Friday, February 19, 2010

bruised knee, open palm of hand.

last night was the darkest night yet. for some reason my grief crawled across the floor and consumed me. mygod i could hardly breath. and i am not even sure i wanted to. and i looked around and there was not one thing i could think of that was worth being here for. of course it was a fleeting moment. less of a thought and more of a hiccup. and this must be what hopelessness feels like. and this must be what listlessness looks like. and i felt so hurt so judged so over the things i was in.

and i just wanted peace.

and i just wanted an end to this ache. ivan. why.
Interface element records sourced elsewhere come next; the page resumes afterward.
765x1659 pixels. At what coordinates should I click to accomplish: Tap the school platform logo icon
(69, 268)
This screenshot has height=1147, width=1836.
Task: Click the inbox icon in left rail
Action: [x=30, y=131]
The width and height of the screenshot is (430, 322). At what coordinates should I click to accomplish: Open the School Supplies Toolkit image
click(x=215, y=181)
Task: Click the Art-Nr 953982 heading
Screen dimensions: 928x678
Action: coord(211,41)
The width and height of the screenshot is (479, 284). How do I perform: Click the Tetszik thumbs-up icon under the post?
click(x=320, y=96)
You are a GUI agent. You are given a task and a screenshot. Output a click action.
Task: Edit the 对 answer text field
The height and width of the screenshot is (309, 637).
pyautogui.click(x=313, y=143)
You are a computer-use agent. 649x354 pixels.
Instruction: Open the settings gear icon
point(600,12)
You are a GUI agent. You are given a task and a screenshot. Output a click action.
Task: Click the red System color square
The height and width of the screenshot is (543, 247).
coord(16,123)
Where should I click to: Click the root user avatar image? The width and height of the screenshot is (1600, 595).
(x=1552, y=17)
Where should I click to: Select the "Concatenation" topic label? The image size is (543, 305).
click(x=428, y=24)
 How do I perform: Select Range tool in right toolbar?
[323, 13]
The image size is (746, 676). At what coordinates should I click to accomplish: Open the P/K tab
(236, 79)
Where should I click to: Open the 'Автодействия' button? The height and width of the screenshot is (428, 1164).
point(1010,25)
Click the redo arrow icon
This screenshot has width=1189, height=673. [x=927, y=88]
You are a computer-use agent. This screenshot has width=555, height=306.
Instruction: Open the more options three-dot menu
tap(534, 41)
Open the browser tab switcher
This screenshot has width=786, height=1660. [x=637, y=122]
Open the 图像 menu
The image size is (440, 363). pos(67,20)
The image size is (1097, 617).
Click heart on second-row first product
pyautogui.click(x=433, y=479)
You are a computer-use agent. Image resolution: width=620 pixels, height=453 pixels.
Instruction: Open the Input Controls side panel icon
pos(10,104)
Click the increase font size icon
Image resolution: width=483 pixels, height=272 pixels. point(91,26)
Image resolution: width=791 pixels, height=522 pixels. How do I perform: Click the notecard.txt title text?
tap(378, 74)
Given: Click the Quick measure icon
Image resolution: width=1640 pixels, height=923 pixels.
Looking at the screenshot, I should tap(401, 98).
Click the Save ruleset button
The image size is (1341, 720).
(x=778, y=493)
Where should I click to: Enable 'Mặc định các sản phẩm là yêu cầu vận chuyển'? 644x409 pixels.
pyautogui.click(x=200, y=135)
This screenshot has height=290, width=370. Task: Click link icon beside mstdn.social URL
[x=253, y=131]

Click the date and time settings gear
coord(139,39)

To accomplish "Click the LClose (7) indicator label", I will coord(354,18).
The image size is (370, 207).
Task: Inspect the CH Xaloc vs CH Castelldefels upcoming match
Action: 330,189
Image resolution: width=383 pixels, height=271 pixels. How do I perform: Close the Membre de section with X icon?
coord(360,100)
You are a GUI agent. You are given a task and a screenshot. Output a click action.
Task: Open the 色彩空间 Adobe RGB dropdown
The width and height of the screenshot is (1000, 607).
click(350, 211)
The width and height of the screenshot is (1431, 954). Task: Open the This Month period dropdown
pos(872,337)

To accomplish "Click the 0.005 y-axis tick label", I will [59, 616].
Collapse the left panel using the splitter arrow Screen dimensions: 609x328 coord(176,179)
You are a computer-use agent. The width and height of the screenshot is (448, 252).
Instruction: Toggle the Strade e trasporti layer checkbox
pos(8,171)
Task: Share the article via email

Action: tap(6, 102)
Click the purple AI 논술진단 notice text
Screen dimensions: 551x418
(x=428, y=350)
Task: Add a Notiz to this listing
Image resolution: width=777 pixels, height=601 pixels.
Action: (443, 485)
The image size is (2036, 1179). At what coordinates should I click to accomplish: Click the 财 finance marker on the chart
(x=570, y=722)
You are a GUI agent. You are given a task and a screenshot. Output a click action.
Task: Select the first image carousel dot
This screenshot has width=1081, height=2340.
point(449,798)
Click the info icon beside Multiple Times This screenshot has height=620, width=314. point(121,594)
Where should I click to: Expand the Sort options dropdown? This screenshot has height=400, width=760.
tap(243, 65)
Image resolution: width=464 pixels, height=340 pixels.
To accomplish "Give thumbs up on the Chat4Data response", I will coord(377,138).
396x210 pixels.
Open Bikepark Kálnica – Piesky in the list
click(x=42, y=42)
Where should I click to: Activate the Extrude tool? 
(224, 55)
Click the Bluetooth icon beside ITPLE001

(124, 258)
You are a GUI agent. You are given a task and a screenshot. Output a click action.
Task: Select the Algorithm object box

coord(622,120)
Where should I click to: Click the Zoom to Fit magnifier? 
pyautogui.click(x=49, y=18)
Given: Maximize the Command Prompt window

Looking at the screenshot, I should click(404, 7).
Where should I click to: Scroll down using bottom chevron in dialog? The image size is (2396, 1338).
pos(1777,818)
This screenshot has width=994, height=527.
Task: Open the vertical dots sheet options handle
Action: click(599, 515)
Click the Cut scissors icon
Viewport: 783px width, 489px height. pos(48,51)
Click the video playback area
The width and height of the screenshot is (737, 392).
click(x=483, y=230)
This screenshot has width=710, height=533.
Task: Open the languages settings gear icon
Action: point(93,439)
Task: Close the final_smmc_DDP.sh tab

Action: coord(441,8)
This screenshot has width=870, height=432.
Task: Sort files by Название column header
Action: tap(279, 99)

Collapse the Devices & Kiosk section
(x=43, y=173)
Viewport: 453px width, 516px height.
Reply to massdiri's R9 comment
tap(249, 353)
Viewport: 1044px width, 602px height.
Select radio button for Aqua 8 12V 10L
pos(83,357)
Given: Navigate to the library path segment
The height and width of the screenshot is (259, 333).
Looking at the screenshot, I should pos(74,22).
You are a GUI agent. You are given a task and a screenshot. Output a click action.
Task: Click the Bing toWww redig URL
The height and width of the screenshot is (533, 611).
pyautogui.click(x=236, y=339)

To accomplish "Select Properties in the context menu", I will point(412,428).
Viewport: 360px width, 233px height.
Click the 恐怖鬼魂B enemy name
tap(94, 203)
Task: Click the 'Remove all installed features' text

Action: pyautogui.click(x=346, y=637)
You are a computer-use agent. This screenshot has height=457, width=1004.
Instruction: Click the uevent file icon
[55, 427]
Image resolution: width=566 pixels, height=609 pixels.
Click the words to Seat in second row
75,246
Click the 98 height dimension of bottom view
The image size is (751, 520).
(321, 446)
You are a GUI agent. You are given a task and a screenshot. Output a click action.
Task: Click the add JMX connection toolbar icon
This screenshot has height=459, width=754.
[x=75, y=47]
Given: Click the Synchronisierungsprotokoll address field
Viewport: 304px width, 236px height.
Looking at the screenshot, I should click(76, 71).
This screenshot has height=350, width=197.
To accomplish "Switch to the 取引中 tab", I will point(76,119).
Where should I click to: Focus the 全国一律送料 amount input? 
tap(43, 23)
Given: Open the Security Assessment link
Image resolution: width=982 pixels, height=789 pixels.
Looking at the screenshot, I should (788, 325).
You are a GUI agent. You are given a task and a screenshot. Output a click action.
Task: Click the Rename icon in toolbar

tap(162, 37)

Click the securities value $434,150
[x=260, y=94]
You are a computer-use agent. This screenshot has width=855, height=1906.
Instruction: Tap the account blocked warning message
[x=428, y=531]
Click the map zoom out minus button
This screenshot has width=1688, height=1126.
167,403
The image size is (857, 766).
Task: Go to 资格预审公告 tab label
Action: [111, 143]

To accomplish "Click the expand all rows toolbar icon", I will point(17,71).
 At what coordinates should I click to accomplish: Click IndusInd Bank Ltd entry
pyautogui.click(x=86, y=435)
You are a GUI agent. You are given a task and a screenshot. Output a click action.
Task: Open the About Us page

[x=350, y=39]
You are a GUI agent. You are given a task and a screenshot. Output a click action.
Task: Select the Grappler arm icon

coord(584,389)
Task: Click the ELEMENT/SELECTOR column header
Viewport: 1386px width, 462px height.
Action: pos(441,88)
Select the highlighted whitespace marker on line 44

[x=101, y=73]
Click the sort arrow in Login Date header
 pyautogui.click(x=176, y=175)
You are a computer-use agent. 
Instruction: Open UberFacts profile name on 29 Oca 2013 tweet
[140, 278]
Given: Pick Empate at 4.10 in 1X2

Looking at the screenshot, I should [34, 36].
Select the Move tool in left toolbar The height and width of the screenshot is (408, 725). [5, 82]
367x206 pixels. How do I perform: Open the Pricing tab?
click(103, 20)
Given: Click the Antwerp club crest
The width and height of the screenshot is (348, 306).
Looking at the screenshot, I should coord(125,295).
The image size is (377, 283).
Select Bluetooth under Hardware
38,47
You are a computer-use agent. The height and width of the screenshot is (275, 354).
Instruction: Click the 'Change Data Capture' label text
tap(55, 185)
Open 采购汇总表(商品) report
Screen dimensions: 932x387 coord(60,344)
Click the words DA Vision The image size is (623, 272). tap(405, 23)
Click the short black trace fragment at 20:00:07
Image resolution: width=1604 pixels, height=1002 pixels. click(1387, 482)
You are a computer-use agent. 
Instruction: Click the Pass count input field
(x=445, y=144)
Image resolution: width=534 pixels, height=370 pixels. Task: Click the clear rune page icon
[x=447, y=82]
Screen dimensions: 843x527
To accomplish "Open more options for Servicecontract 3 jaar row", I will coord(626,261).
(is it a dream, is it a lie)

later. same day. same place. but i listened to the saddest songs. then the mean ones. the fuck you songs. the fuck it ones. and then the other ones. 60's girl bands. arcade fire. i let jay z convince me that its okay to be forever young.

and maybe it's okay to be so sad you can't breath. as long as you go on and breath anyway.

Thursday, February 18, 2010

sometimes,

i really hate the things you do.
but mostly i just hate being so far away from you.

Wednesday, February 17, 2010

stay a little longer....





i am being haunted. in the most spectacular ways. sweet sweet dreams and ivan is there so tenderly for me. and i wake up to my little family in our little house and i feed jenckes and whisper my good byes to joe and then ivan and i walk to the t stop together and i feel him everywhere holding close to me and sometimes i wonder if i am losing my mind but these dreams are like nothing i have ever had before and some days i can hardly breath and i don't want even one sound, one movement, one thing to happen. i don't want him to go away again. and when the day breaks with snow flakes or sun sky the world becomes it's cold cold place and i am alone again. and i am running out of numbers to call. faces to pull. places to hide. dead friends piled next to my bed.

Tuesday, February 16, 2010

be mine, valentine



saturday was leigh's funeral. these things are so hard no matter what i try to tell myself. no matter what i try to do. the hymns. the things people remember. i left fast after. saw alot of people i didn't feel like, in that moment, spending the time to remember. i don't like the funeral-time-shit-shooting. i wanted to be whispering sick-stories with leigh again from my hospital bed. i wanted to be away.

so we left. stayed at a chatham inn. twenty minutes from my parents house but it felt a world away. high tea. sherry. a fireplace and a shower made for two. we ate my favorite foods (bread with brie, olives, chocolate covered gummy bears, prosecco) and he kept me from breaking right in two.

Friday, February 12, 2010

light

so the days are getting longer and that light has that brightness that hints of spring and this is the time of year when my pulse starts to quicken with all the expectations of those bbq days.